Can you write out the rows below word for word, starting at the row containing "Image resolution: width=398" and ending at the final row, with the pictures left out?

[BEGIN]

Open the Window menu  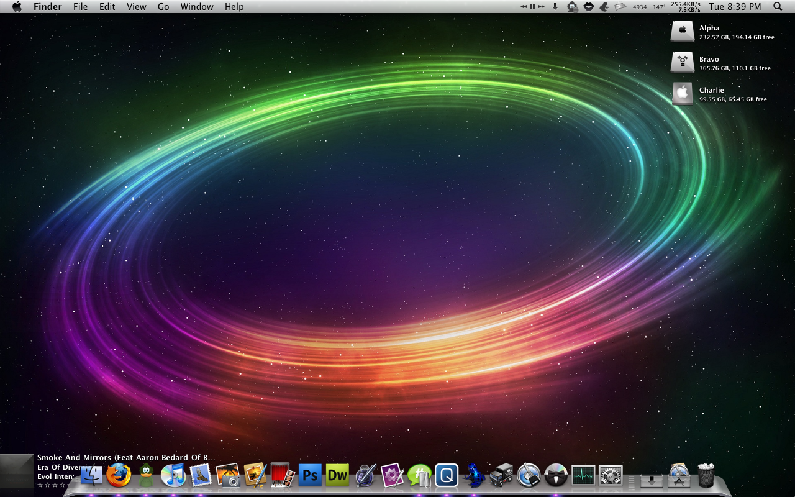[x=197, y=7]
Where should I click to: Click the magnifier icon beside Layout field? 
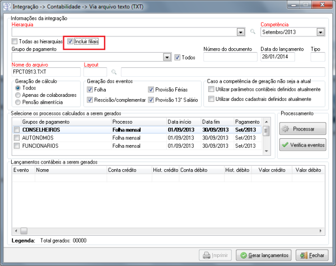tap(114, 72)
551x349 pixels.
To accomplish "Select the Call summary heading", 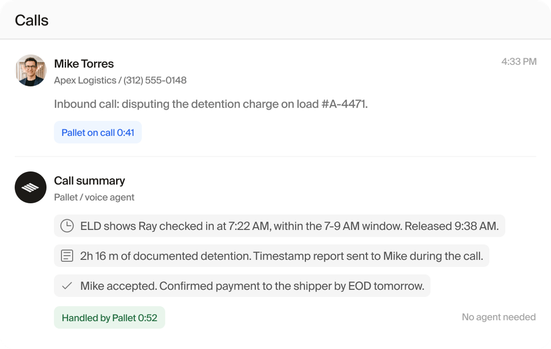I will coord(90,181).
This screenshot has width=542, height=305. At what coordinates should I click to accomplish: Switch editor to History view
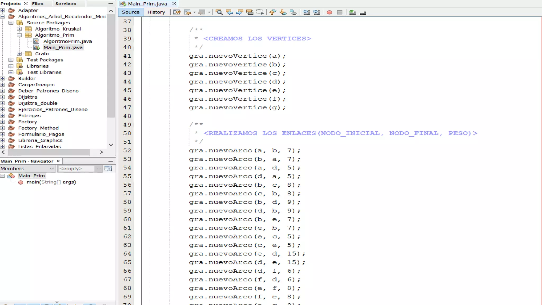(156, 12)
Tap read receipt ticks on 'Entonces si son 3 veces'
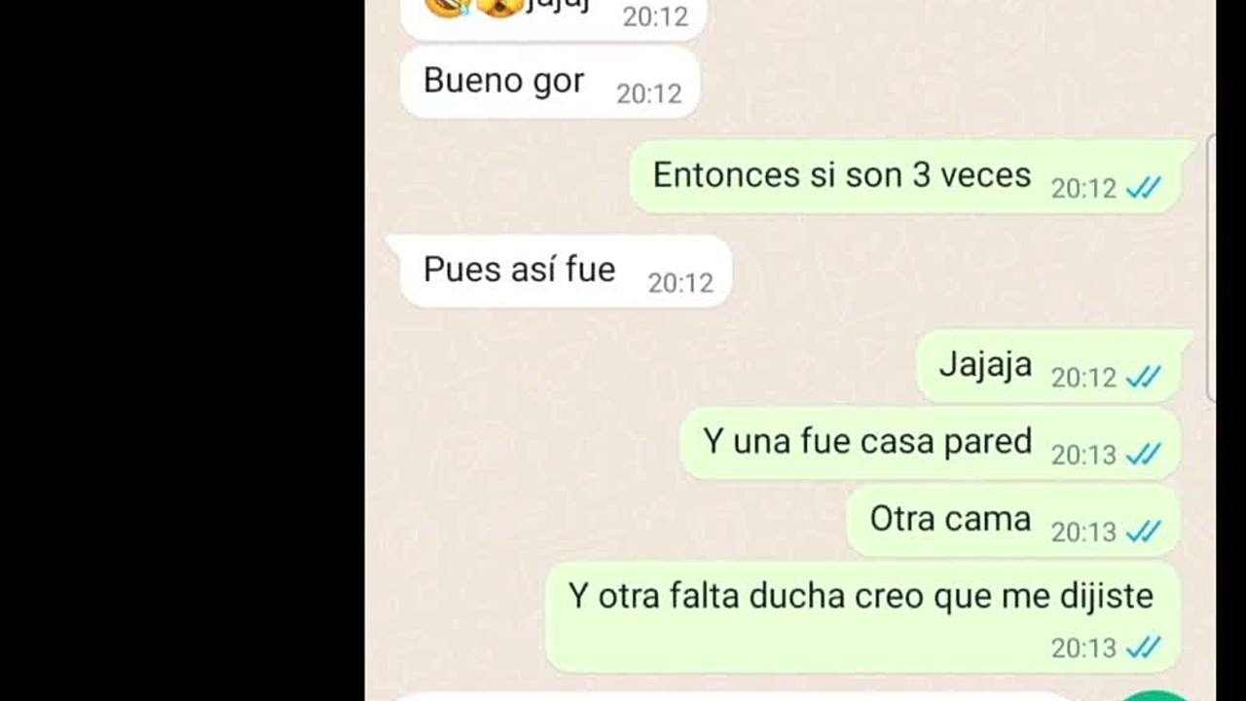Image resolution: width=1246 pixels, height=701 pixels. pyautogui.click(x=1143, y=188)
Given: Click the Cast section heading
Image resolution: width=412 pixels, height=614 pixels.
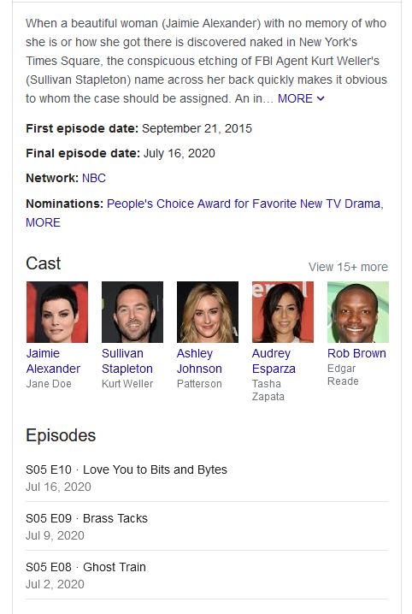Looking at the screenshot, I should [x=43, y=263].
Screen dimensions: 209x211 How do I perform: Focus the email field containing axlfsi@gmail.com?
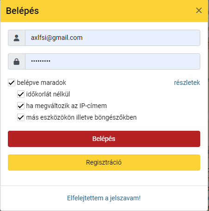coord(112,38)
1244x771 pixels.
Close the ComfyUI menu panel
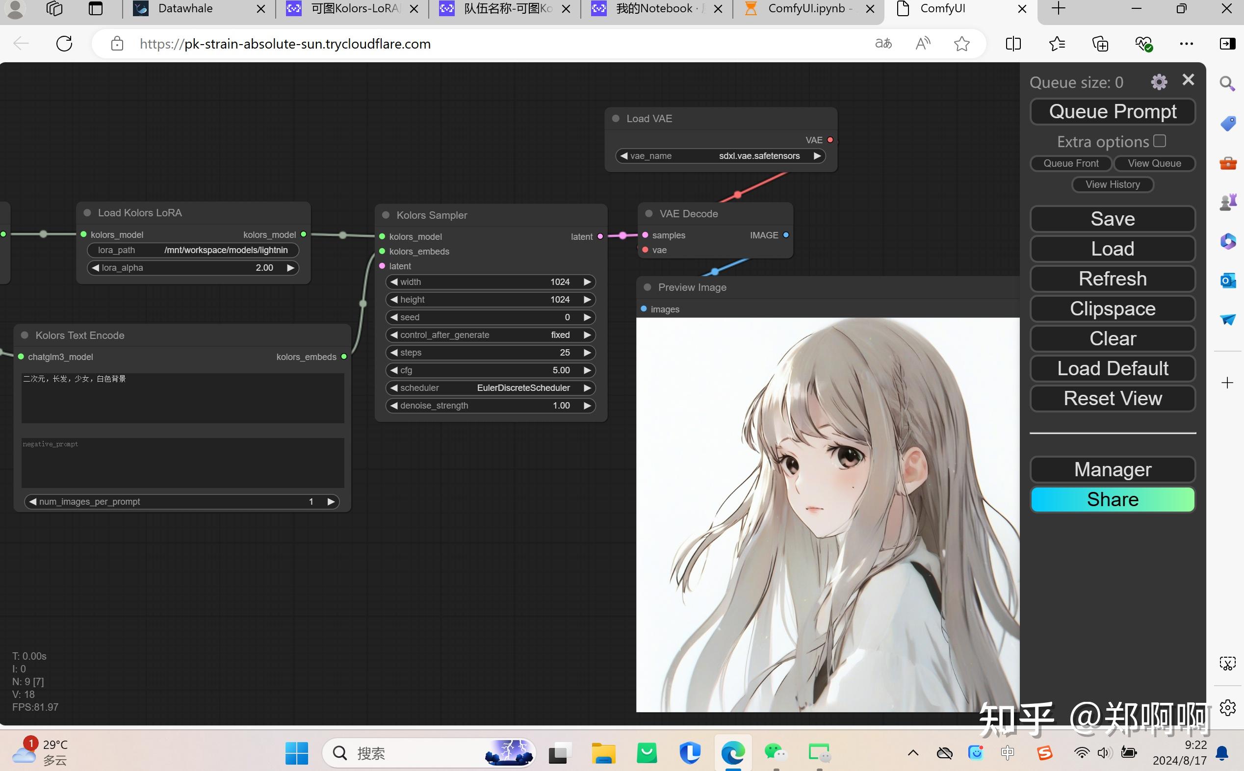click(x=1188, y=80)
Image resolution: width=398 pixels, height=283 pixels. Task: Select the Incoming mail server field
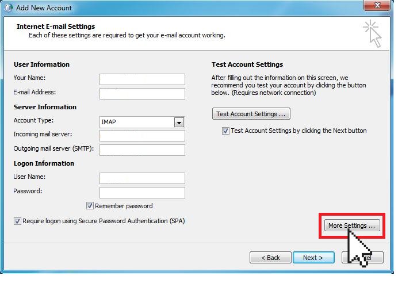pyautogui.click(x=142, y=136)
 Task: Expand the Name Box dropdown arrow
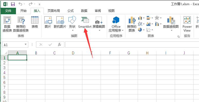click(26, 45)
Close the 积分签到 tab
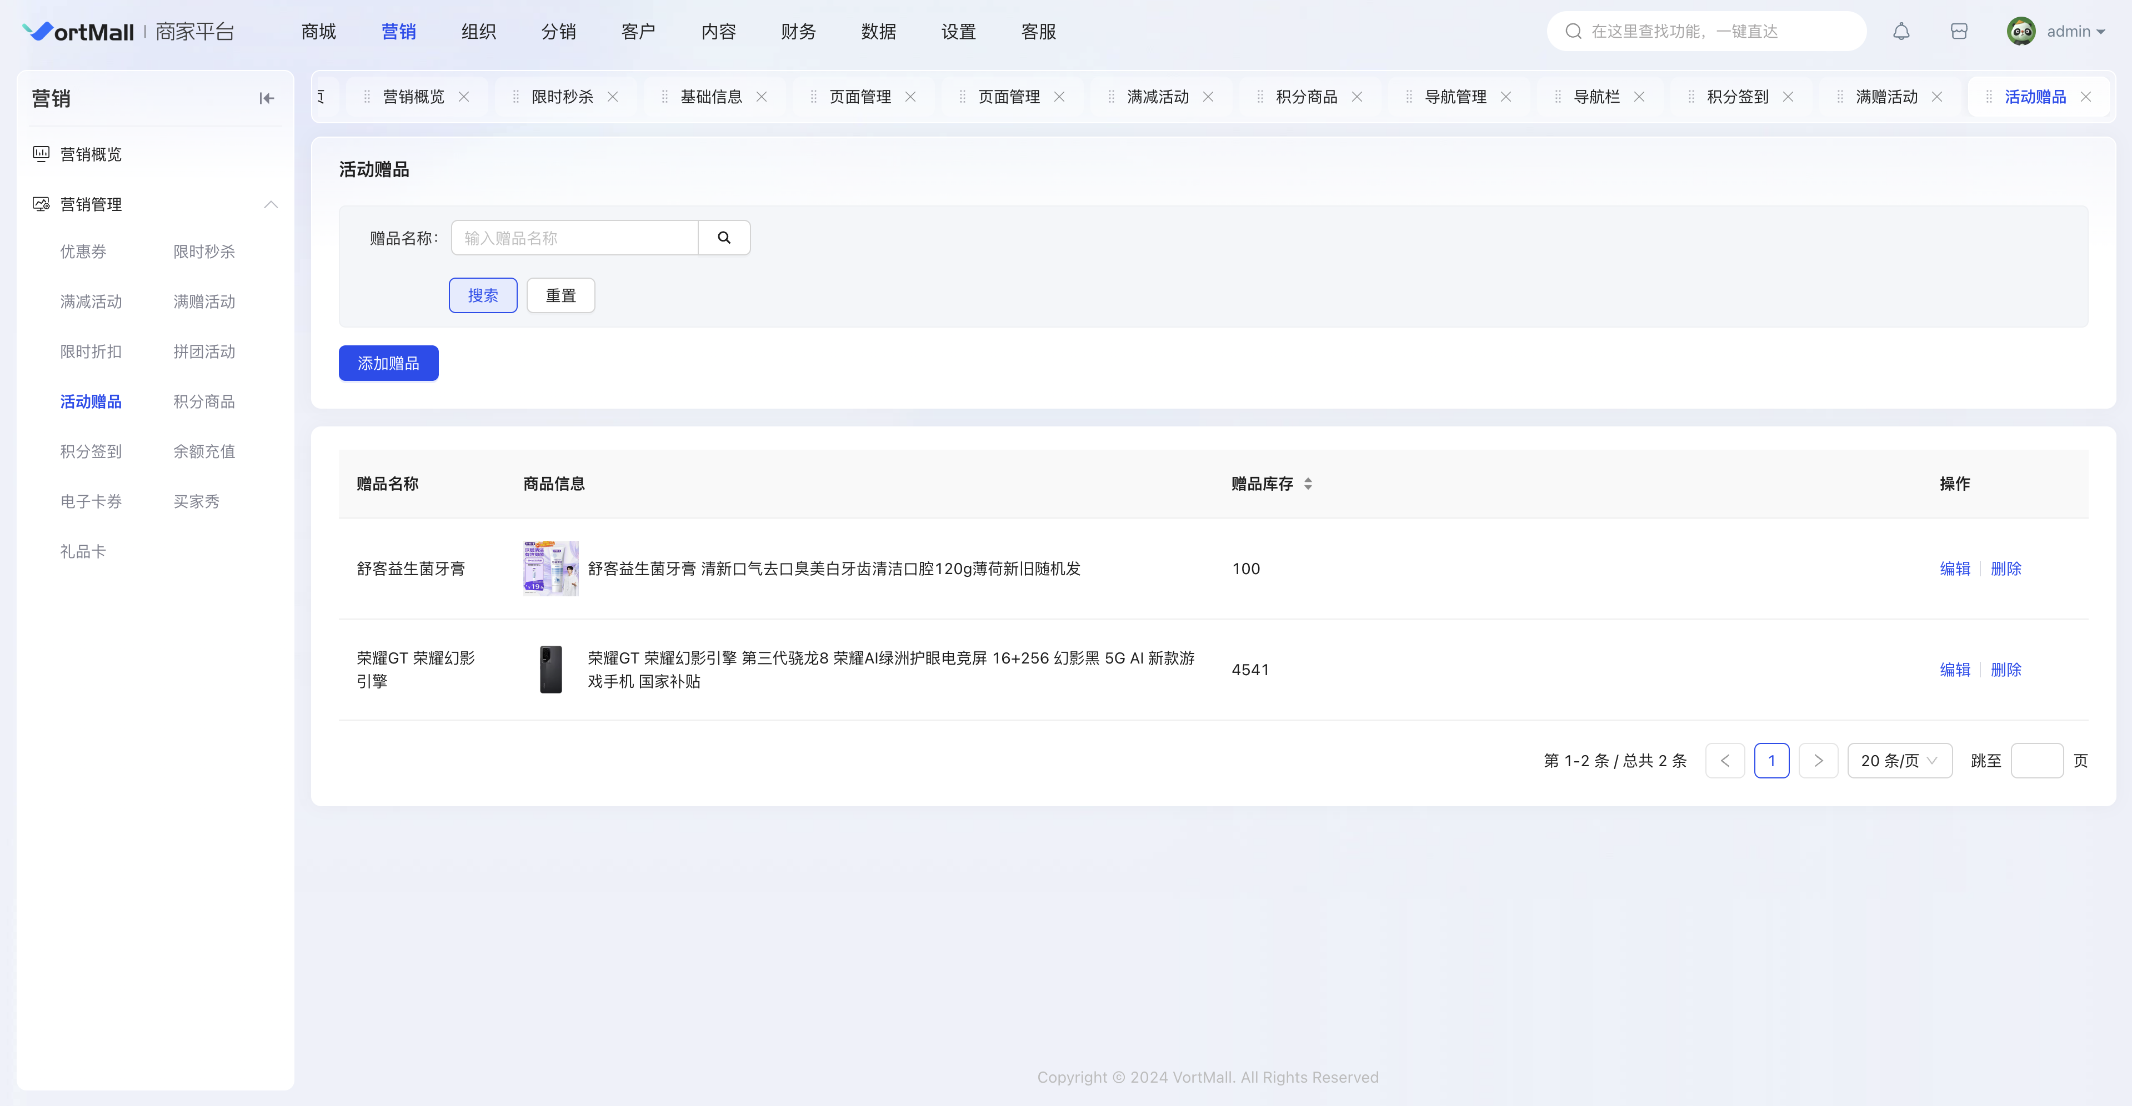This screenshot has height=1106, width=2132. point(1788,97)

[END]

• _Exercise output_
Image resolution: width=398 pixels, height=283 pixels. Task: Select the Incoming mail server field
pyautogui.click(x=142, y=136)
 Task: Expand the Name Box dropdown arrow
click(26, 45)
Close the 积分签到 tab
This screenshot has height=1106, width=2132. point(1788,97)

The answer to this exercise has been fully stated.